▸ **The problem**
Rewrite the records with "system tray" changed to "taskbar" and everything else left as it is.

▸ **Information supplied**
•••

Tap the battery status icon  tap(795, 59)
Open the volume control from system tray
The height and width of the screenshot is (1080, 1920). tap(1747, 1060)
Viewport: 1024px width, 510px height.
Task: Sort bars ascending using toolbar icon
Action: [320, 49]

•••

▸ **Solution**
Tap the battery status icon  tap(795, 59)
Open the volume control from taskbar
The height and width of the screenshot is (1080, 1920). tap(1747, 1060)
Viewport: 1024px width, 510px height.
Task: Sort bars ascending using toolbar icon
Action: [320, 49]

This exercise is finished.